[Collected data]
··········
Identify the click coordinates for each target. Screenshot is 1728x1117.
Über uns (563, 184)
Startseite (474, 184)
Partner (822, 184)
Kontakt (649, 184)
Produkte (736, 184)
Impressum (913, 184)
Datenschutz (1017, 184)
··········
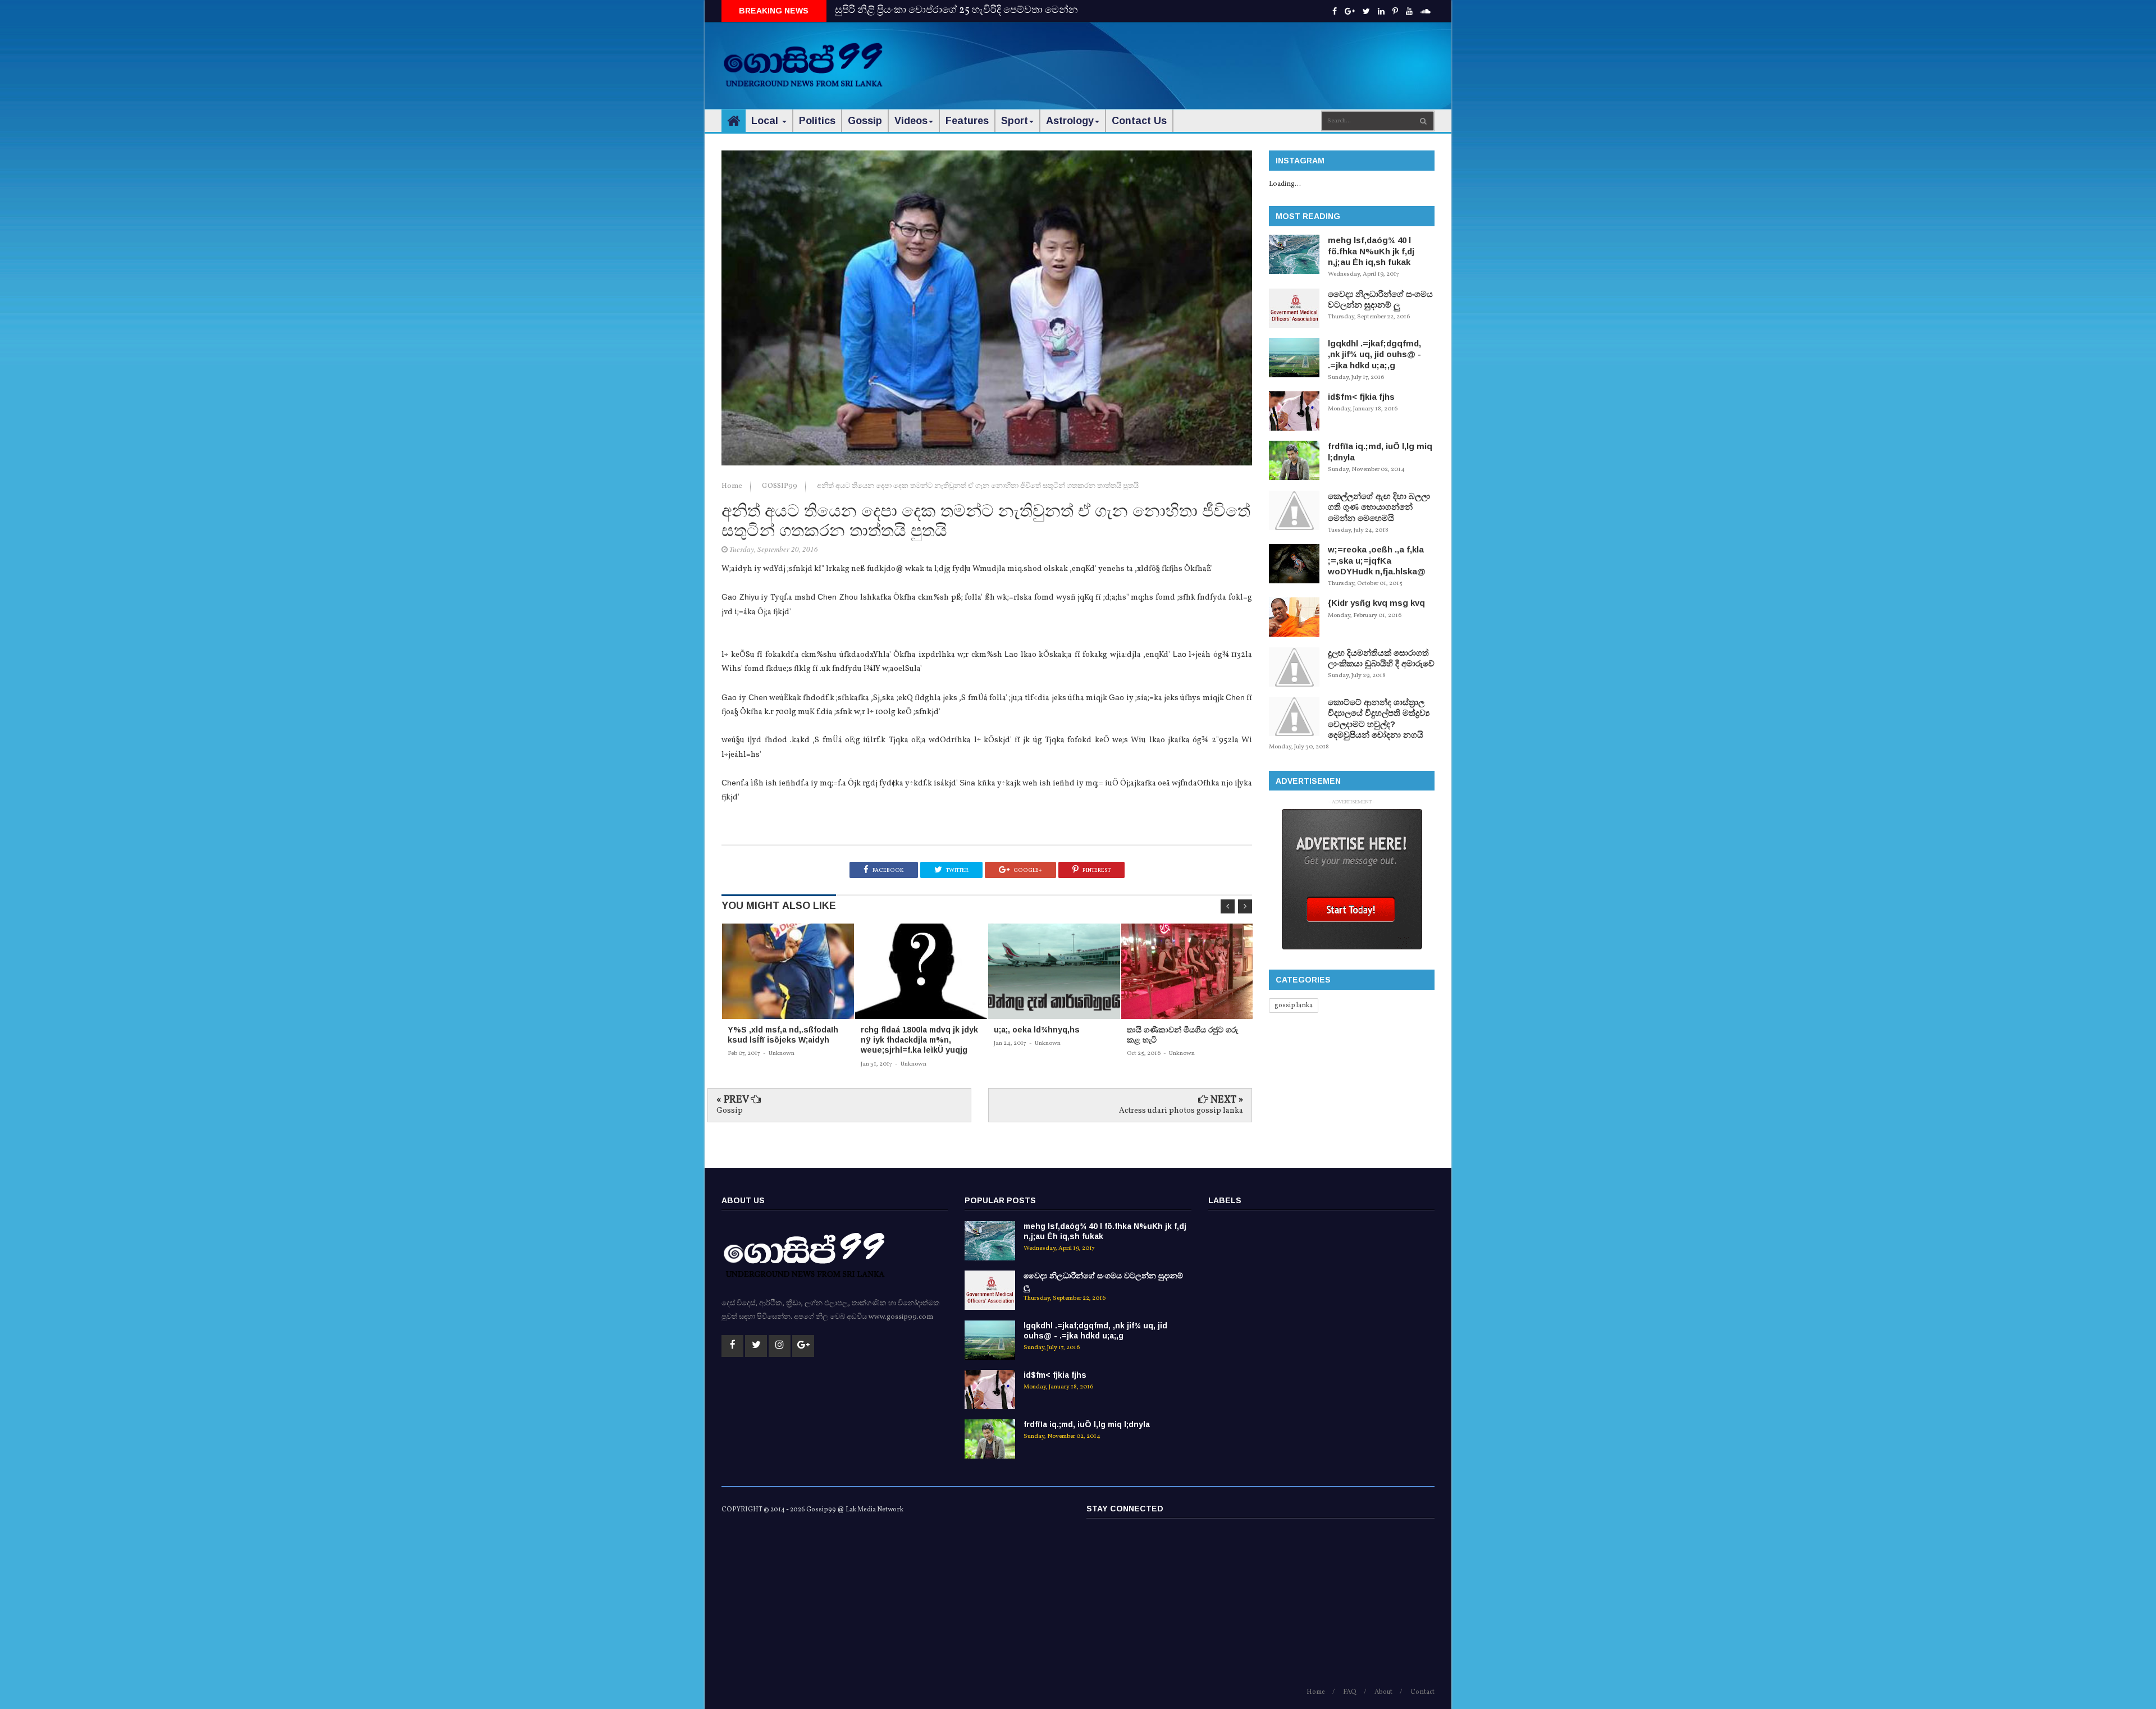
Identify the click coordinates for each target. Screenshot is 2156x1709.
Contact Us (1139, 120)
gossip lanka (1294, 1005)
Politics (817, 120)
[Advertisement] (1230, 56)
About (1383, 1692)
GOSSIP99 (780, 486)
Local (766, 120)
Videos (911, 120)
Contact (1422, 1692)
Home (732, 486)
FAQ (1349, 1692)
··········
Give again exactly, and only, the lines above starting at the one with "Politics (817, 120)" and ending at the one with "FAQ (1349, 1692)".

Politics (817, 120)
[Advertisement] (1230, 56)
About (1383, 1692)
GOSSIP99 (780, 486)
Local (766, 120)
Videos (911, 120)
Contact (1422, 1692)
Home (732, 486)
FAQ (1349, 1692)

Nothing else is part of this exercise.